**Your tasks:**
A. Using the forum post on guitar bracing below, decide whether each statement agrees with it. Answer yes or no for each, quoting the words of the post that settle it.
(i) The flamenca blanca by Manuel F. Diaz was made in 1971.
(ii) The Diaz flamenca blanca had a cedar top with spruce bracing.
(iii) The braces on the Diaz guitar were smaller than typical spruce bracing on a Granada School flamenco.
B. According to the forum post on guitar bracing below, about how high off the deck was the string height on the Diaz flamenca blanca?
** Opening Reading passage block **
Re: My double top soundboard experience.

Post by Chris Sobel » Sun Feb 28, 2016 4:13 am

Marcus Dominelli wrote:
AndreiO wrote:Western red cedar is to weak for bracing, but this is based on some article...from internet, and is somenthing personal.I will never use, in fact I prefer spruce for all bracing in my instruments..
I would disagree. I use spruce too (just for the record). But I recently played a great flamenca blanca made by Manuel F. Diaz, one of the better Granada makers. I don't know if he's still building anymore, as he's pretty old. But the flamenca blanca was made in 1971. It had a spruce top, with red cedar bracing.
The guitar was a monster. Really responsive and explosive. I think the key to using cedar, is you have to treat it like cedar, not spruce. His braces were bigger than typical spruce bracing you'd see on a "Granada School" flamenco. There was very little top distortion at all, mainly because the string height was only about 8mm off the deck, which is about right.

The Dammans are in a category all their own. They are probably not intended to last more than a couple of decades.
When you build that light, with that kind of top distortion, you are not going for longevity. It's a trade off. Cedar or spruce bracing used in this manner, would make little difference...
I play a Howell that has WRC braces and sounds great. I think the strength of a brace is proportional to the cube of its height, I think you can get low density cedar to approach the s/w ratio of spruce.
** Closing Reading passage block **
** Opening Extracted records block **
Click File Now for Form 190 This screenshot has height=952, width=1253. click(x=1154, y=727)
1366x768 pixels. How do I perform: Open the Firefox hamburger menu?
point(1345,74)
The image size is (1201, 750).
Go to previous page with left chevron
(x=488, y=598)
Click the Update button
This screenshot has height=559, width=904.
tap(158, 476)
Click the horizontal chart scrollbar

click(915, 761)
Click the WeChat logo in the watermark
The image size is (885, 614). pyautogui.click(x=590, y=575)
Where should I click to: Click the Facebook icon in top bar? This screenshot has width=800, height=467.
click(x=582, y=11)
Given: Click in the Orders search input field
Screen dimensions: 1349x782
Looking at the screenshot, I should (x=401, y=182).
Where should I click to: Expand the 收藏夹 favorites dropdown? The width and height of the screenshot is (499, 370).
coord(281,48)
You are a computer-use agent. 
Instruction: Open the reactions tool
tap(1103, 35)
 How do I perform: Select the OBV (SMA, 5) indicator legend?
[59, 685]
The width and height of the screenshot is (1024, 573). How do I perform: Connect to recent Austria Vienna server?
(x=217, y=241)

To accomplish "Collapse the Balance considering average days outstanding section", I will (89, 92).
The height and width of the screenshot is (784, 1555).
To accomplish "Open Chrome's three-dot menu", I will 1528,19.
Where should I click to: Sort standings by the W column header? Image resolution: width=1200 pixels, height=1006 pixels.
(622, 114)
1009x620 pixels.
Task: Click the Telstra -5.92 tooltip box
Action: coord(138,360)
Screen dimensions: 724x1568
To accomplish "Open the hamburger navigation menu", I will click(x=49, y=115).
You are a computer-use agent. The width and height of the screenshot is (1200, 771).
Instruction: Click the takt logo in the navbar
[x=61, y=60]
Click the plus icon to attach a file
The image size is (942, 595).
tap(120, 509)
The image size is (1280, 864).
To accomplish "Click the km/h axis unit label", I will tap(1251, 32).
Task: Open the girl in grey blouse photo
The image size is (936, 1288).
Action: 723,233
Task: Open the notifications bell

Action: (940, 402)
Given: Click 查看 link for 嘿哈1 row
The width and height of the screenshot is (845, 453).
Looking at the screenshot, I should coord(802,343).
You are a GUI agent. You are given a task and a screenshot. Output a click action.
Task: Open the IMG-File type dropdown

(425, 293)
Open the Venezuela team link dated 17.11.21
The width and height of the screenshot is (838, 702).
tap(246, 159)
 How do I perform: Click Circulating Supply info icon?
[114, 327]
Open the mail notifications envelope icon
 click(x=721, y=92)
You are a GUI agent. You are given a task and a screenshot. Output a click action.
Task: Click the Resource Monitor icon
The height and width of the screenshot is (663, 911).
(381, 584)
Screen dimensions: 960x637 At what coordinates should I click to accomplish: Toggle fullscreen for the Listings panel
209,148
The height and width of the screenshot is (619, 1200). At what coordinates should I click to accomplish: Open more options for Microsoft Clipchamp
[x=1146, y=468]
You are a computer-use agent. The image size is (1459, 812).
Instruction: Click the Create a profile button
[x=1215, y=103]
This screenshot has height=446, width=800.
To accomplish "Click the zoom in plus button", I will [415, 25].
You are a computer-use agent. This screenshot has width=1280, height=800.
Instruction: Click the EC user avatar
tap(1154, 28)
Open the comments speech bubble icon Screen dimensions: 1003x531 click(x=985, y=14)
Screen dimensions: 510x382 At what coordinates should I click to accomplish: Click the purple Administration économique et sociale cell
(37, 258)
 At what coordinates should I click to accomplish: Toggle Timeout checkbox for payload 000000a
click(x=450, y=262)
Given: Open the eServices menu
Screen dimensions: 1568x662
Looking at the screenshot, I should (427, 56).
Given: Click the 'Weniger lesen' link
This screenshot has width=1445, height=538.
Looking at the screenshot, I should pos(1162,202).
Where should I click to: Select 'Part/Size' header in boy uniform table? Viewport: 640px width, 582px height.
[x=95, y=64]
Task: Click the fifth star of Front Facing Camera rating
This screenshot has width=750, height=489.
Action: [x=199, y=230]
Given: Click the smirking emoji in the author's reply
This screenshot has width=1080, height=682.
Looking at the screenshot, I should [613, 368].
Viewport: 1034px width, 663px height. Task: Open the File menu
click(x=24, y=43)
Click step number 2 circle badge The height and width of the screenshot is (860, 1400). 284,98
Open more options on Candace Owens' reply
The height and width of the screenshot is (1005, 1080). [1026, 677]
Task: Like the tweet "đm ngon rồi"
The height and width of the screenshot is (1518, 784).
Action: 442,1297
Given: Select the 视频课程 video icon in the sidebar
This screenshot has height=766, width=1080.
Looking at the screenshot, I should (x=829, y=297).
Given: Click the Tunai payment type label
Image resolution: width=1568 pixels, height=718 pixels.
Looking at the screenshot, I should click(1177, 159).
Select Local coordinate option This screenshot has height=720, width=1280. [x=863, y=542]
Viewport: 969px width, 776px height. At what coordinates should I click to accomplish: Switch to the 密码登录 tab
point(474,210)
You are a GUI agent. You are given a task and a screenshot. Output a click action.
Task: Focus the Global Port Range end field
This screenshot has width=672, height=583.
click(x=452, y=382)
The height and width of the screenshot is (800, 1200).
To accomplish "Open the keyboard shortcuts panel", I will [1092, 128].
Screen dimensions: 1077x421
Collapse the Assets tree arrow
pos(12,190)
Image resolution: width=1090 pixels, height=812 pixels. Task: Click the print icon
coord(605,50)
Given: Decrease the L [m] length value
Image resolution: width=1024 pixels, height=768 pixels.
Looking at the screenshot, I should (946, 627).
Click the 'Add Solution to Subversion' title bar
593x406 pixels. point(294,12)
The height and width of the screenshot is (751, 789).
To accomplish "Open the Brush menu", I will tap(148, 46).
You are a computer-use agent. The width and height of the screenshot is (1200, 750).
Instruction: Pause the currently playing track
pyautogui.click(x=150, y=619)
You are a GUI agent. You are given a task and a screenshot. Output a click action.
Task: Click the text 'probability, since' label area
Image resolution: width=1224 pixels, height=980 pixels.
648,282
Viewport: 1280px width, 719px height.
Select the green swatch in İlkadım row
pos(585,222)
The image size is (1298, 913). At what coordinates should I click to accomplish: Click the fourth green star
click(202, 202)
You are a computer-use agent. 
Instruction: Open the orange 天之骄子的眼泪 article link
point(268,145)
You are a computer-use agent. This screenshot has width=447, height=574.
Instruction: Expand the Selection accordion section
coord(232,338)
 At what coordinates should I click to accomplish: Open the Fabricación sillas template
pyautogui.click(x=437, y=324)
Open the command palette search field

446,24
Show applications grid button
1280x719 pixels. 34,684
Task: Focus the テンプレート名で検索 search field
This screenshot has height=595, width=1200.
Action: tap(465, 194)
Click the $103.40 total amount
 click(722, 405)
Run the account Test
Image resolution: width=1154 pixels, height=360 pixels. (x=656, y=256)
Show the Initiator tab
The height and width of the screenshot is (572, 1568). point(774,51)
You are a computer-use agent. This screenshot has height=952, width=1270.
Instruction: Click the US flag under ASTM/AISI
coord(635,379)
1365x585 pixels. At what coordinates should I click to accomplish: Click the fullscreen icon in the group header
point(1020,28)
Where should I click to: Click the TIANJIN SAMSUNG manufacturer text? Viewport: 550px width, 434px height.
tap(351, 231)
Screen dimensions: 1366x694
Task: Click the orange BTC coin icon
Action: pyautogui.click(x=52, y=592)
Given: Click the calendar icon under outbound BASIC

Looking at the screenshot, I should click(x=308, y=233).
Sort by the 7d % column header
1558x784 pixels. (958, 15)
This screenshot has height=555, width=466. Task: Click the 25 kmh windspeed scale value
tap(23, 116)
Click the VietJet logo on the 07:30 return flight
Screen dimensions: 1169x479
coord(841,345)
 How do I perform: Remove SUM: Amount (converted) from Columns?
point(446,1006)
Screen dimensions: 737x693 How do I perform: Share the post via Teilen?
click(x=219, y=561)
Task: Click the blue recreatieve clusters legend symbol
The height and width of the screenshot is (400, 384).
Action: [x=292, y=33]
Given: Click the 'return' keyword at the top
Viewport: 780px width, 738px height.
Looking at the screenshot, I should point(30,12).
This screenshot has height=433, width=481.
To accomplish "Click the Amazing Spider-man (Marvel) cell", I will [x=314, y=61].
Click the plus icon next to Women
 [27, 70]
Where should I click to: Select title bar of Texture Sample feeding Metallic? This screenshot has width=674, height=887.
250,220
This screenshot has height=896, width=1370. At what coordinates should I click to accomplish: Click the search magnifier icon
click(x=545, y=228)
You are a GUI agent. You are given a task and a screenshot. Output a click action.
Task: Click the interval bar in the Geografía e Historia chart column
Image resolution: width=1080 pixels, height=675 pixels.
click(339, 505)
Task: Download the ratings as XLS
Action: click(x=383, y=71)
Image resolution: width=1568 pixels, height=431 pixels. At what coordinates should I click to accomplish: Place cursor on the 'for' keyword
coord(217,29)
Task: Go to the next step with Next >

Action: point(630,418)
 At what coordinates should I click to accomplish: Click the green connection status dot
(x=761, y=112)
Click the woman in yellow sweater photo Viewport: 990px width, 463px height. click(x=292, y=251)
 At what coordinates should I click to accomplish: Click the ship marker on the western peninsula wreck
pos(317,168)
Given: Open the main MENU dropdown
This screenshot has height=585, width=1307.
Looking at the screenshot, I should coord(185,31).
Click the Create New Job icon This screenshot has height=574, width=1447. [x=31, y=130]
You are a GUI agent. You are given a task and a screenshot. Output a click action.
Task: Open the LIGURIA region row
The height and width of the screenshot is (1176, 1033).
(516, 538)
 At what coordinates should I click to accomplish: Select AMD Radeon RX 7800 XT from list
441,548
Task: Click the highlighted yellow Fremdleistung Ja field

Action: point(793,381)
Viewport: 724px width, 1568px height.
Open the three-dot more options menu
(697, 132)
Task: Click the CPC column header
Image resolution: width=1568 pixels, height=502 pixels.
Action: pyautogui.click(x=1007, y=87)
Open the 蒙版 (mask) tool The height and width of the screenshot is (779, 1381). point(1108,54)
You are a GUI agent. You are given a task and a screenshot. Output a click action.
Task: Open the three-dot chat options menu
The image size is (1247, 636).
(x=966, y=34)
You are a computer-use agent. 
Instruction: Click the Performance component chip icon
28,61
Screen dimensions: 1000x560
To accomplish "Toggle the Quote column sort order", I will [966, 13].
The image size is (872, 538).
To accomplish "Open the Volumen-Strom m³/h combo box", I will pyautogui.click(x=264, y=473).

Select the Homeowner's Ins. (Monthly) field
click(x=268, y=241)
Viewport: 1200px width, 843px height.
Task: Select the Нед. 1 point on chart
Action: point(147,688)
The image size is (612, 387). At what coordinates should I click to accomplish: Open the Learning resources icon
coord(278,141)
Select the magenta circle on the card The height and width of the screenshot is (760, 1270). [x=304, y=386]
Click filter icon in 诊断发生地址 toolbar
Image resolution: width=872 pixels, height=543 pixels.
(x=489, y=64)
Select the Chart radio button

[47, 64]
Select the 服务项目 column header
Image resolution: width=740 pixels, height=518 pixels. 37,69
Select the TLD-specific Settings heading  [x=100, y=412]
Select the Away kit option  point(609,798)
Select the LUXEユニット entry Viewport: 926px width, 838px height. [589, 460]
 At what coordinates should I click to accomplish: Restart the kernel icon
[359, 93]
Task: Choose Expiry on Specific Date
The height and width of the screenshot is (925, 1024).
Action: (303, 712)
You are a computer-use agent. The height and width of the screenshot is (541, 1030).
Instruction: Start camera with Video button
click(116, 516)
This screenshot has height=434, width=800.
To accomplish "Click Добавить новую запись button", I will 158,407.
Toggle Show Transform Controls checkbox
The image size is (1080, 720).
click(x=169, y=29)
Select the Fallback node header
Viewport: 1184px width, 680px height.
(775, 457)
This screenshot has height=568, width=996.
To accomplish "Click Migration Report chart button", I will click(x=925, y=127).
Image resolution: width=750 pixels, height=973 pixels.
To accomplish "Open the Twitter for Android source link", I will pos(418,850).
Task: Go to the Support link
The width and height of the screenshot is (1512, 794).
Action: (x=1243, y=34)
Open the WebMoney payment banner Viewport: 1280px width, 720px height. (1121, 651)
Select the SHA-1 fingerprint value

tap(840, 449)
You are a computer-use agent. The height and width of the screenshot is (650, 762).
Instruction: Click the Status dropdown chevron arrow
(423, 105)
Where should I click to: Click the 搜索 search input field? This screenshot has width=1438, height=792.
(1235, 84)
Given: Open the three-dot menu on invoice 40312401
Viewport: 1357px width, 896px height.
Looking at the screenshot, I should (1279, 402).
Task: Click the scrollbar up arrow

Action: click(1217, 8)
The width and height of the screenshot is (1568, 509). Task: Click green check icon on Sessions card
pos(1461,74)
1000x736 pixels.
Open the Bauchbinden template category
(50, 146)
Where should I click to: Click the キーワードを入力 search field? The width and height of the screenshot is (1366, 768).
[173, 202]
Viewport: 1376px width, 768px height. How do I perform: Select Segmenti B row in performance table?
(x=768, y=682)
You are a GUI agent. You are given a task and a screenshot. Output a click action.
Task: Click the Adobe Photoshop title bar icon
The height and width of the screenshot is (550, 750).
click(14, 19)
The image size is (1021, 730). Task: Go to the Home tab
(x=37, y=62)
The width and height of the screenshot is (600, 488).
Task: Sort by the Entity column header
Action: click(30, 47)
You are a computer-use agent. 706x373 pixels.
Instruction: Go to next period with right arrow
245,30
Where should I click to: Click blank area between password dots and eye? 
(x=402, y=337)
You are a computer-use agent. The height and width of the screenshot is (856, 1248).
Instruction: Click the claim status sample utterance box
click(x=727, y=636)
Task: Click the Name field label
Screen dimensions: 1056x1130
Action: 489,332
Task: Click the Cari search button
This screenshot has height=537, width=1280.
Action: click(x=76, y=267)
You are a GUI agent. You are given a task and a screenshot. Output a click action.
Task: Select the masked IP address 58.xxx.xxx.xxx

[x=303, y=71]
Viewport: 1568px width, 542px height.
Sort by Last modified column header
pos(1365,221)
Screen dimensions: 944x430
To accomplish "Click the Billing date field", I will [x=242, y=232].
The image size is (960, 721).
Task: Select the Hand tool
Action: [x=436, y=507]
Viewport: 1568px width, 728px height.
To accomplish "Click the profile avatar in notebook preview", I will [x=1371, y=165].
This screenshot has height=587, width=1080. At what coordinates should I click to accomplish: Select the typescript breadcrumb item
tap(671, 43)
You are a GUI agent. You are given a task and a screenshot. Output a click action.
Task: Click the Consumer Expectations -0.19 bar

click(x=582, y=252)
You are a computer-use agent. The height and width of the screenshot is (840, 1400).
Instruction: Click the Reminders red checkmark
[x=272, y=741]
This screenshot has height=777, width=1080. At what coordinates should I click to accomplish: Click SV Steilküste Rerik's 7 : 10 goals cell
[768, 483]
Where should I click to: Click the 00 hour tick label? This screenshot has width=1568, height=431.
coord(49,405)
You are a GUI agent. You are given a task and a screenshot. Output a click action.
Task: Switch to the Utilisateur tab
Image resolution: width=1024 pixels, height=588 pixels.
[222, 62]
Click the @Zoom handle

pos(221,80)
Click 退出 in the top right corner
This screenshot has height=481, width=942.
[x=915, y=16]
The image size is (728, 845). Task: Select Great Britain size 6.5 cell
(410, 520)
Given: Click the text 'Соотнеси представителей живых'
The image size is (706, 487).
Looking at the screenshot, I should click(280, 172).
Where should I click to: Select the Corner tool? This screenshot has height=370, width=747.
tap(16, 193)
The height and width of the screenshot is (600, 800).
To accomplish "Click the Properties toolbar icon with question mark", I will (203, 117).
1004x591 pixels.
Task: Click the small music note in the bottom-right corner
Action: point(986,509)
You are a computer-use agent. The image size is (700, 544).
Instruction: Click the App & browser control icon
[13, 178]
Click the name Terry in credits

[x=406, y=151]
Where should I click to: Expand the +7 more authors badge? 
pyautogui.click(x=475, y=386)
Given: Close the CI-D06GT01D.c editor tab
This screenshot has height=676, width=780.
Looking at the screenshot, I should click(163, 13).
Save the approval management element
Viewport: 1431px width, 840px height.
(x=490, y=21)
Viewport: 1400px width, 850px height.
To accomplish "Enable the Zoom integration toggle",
** Closing Extracted records block **
**Task responses:**
A.
(i) Yes: "But the flamenca blanca was made in 1971."
(ii) No: "It had a spruce top, with red cedar bracing."
(iii) No: "His braces were bigger than typical spruce bracing"

B. About 8mm.